_EXERCISE DETAILS_
Report the number of lines in the data below that hold "Select", without any other words.

_DATA EXCERPTS_
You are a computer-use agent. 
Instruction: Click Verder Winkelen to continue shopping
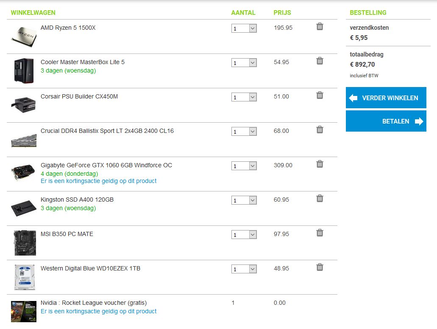click(386, 98)
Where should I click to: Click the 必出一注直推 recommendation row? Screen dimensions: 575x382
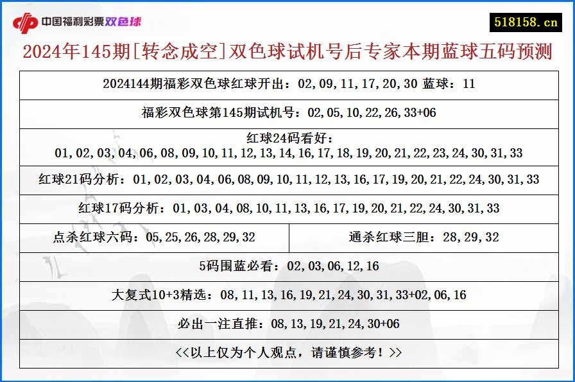pyautogui.click(x=288, y=324)
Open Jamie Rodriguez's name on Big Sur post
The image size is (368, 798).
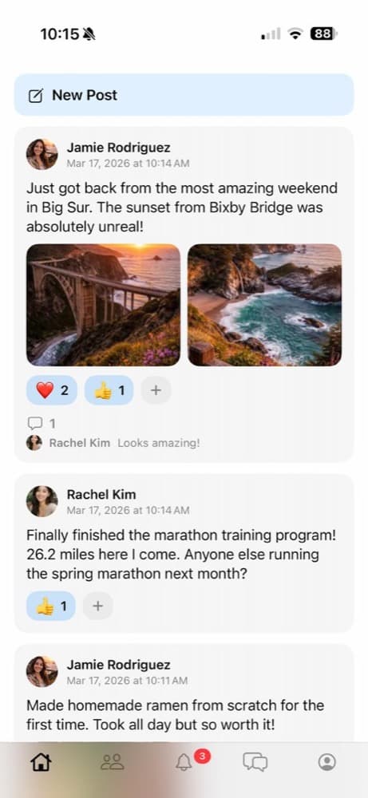[x=119, y=148]
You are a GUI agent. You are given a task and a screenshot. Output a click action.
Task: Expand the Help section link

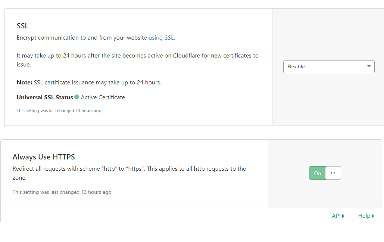coord(364,216)
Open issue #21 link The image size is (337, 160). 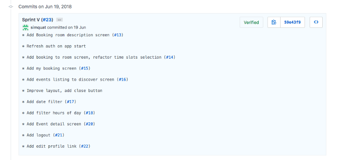(59, 135)
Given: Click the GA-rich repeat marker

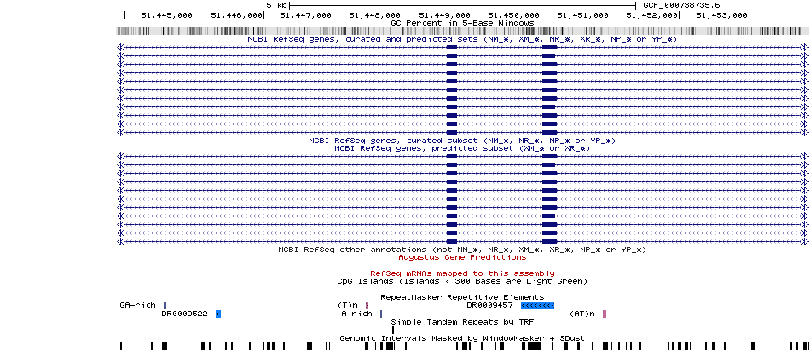Looking at the screenshot, I should tap(165, 304).
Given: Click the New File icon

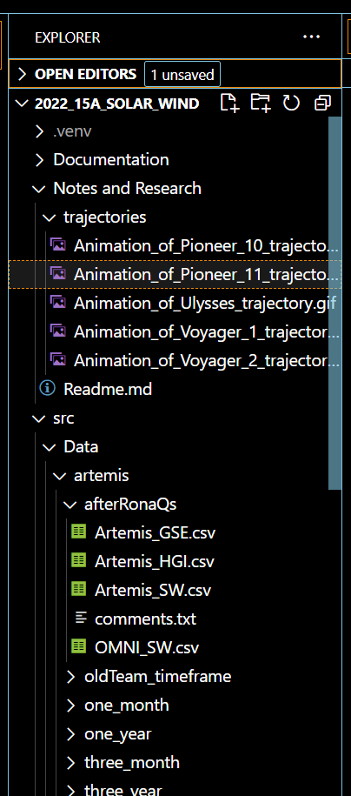Looking at the screenshot, I should point(229,103).
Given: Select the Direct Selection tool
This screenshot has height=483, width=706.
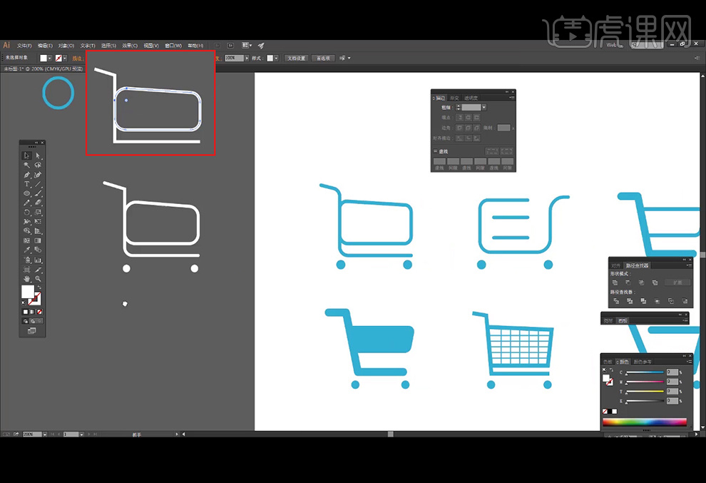Looking at the screenshot, I should tap(38, 156).
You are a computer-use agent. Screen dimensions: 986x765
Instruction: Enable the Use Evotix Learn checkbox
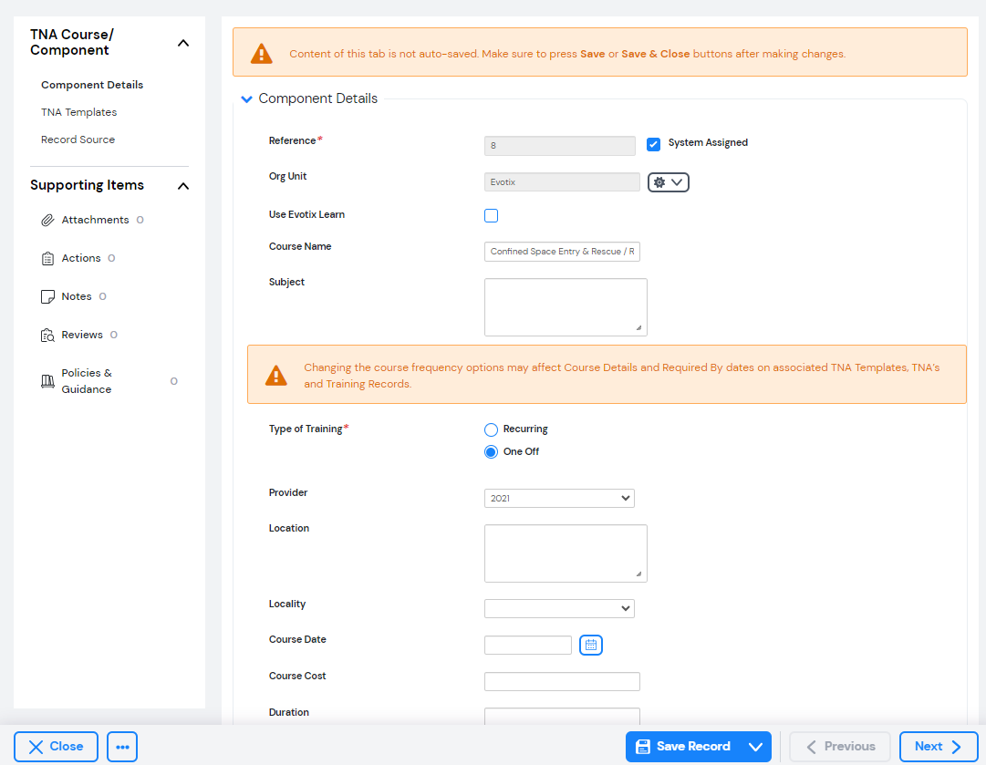pyautogui.click(x=492, y=216)
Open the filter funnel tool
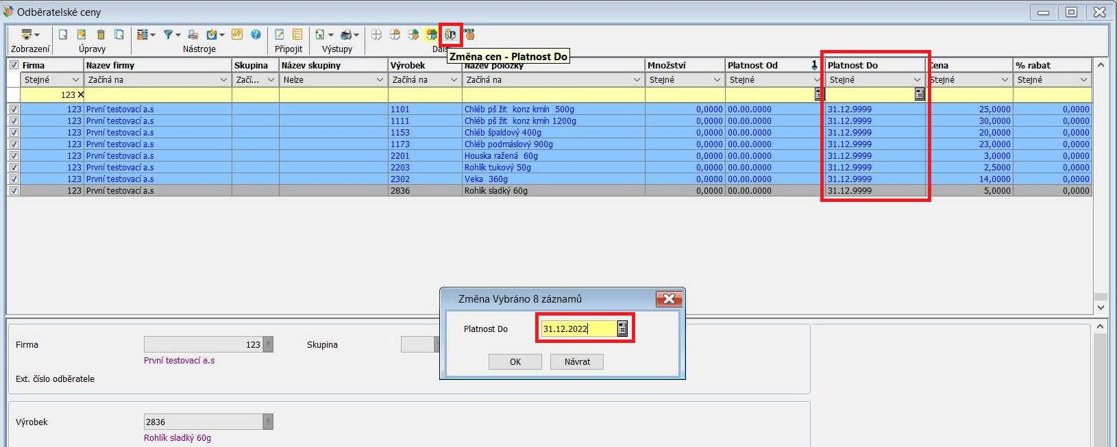1117x447 pixels. tap(168, 34)
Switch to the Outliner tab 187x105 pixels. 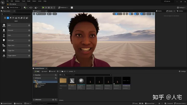coord(180,11)
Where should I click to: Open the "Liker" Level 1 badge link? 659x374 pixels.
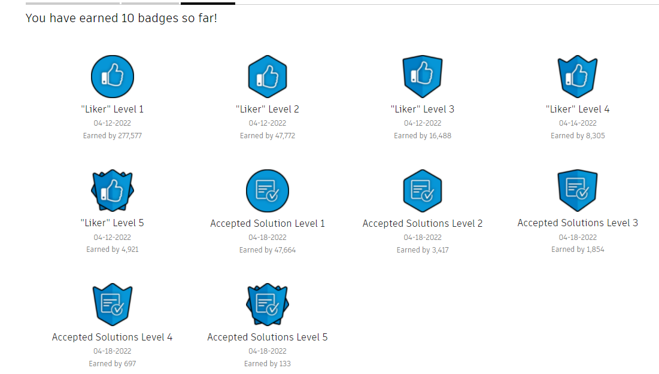113,109
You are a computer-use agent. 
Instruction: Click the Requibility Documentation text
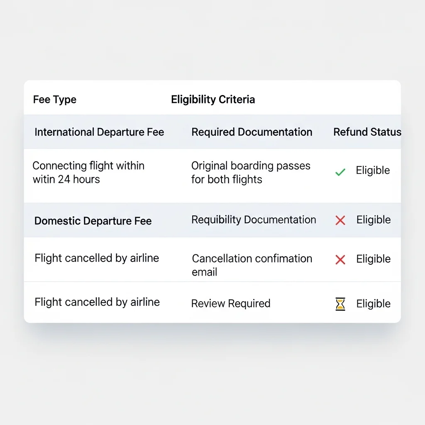(254, 220)
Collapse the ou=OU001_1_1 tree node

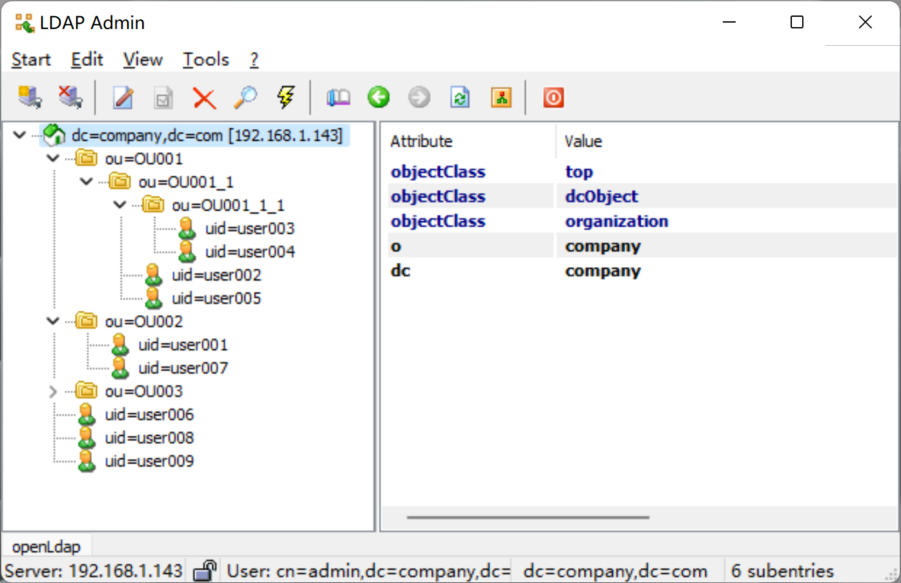point(120,205)
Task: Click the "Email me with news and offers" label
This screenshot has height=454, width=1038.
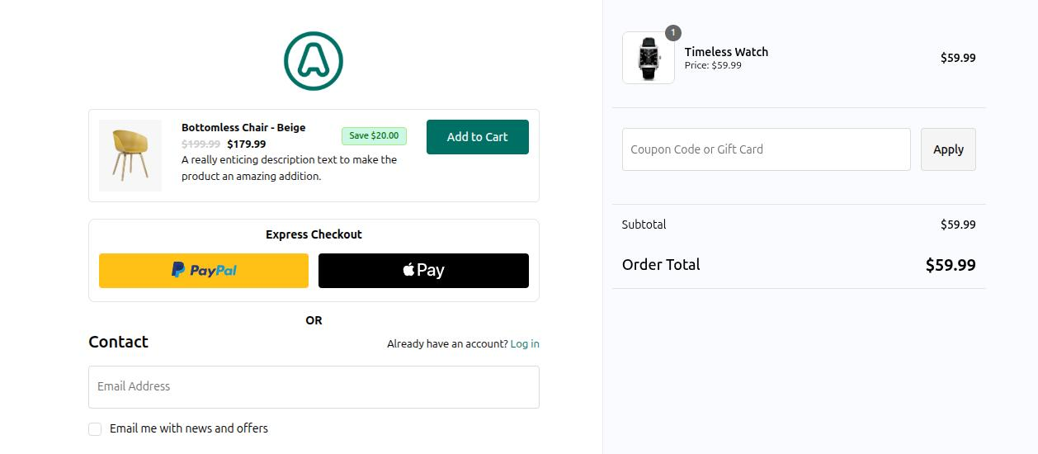Action: pyautogui.click(x=189, y=428)
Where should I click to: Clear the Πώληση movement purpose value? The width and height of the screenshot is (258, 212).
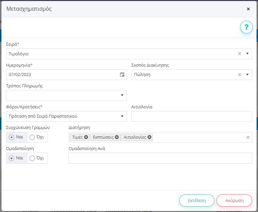pos(239,75)
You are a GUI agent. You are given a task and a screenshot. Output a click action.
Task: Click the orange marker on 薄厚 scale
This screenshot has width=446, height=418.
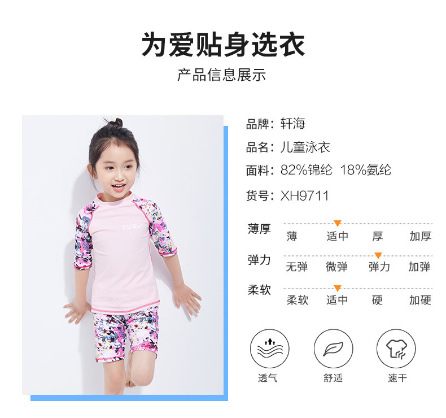338,223
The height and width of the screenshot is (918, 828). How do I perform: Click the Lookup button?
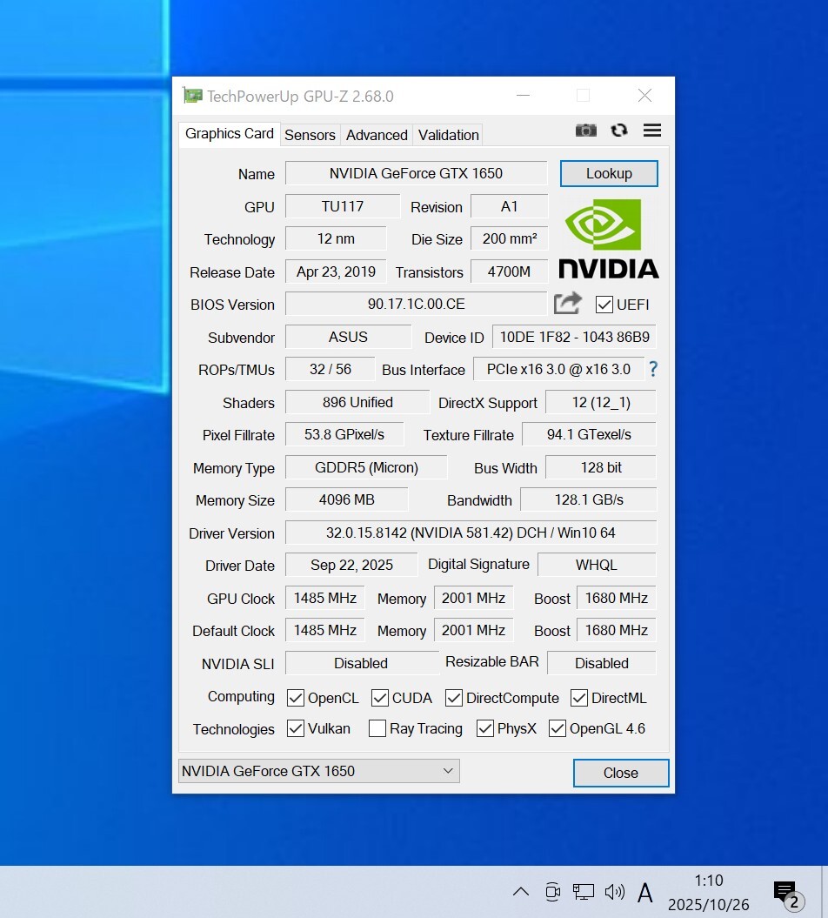click(609, 173)
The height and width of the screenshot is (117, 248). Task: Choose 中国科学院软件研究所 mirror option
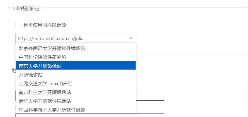click(x=43, y=57)
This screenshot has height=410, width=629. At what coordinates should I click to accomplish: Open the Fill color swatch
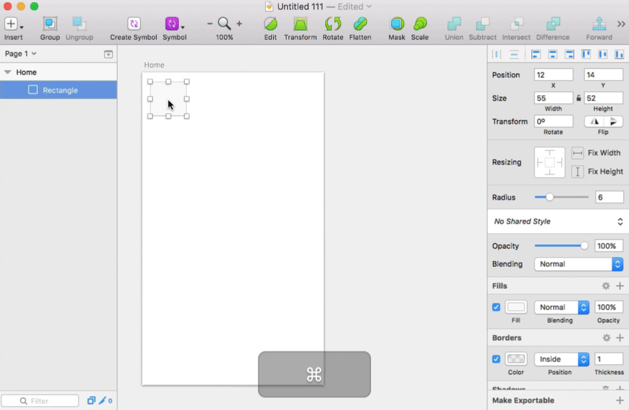[516, 308]
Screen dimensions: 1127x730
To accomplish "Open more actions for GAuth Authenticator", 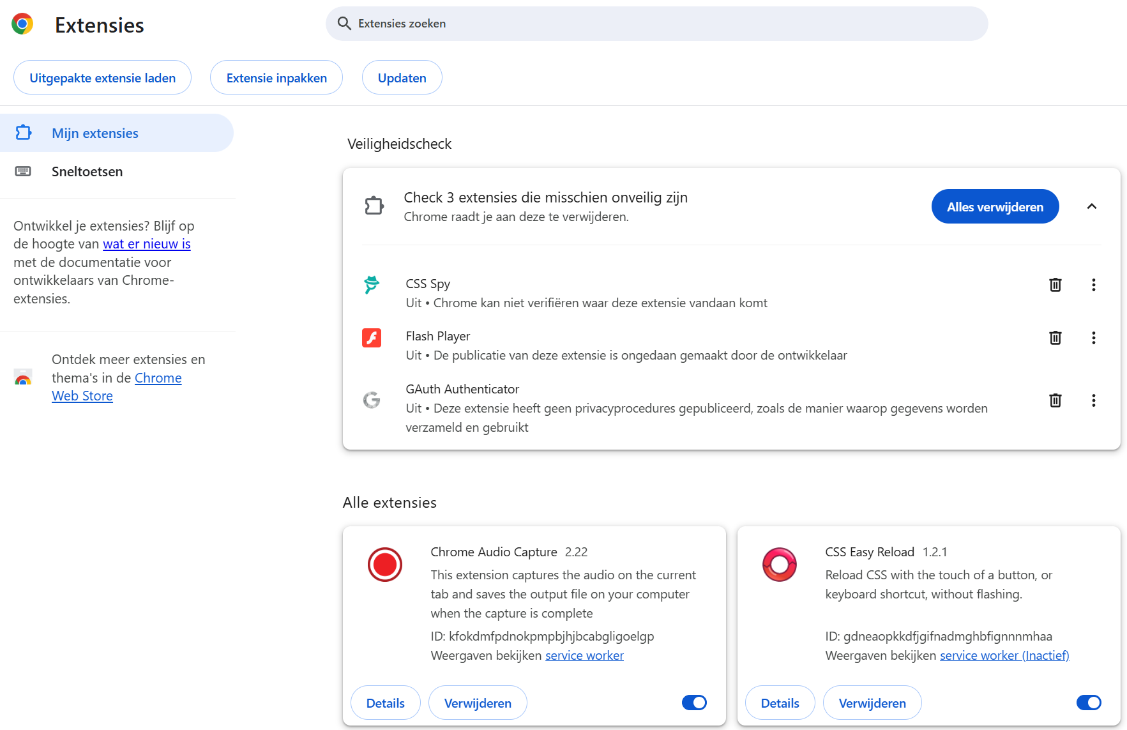I will coord(1093,400).
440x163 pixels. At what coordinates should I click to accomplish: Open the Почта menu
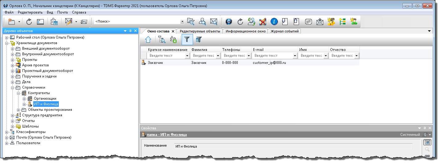pyautogui.click(x=62, y=12)
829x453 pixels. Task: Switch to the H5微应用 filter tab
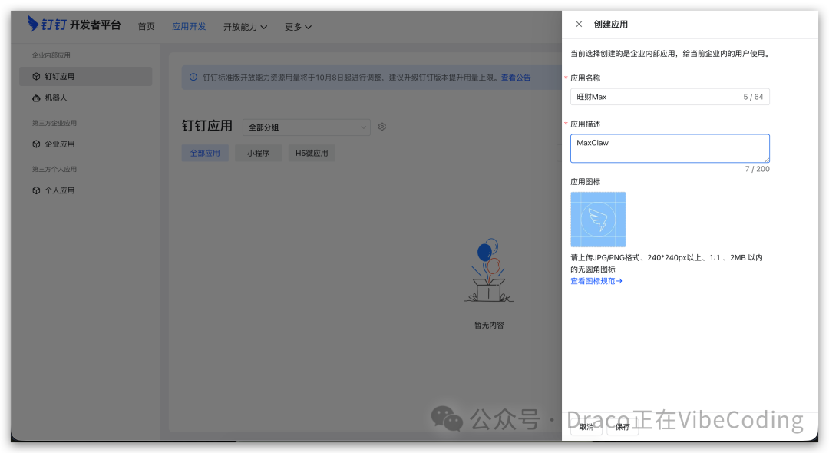(x=311, y=153)
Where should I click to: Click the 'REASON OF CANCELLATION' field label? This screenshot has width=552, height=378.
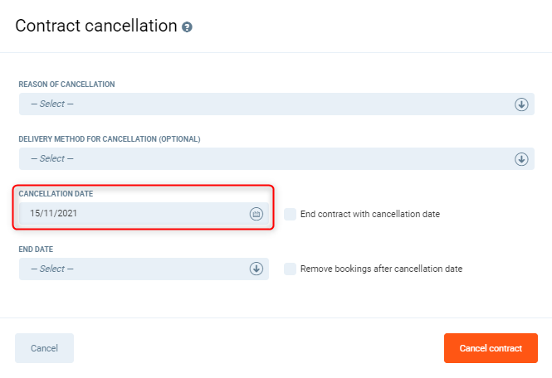(x=66, y=85)
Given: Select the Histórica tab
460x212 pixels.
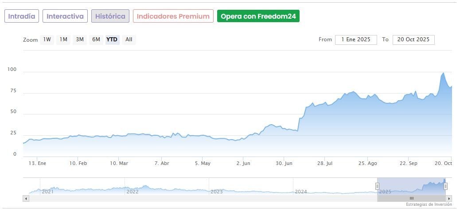Looking at the screenshot, I should point(110,16).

_REPLY TO THE TASK_
2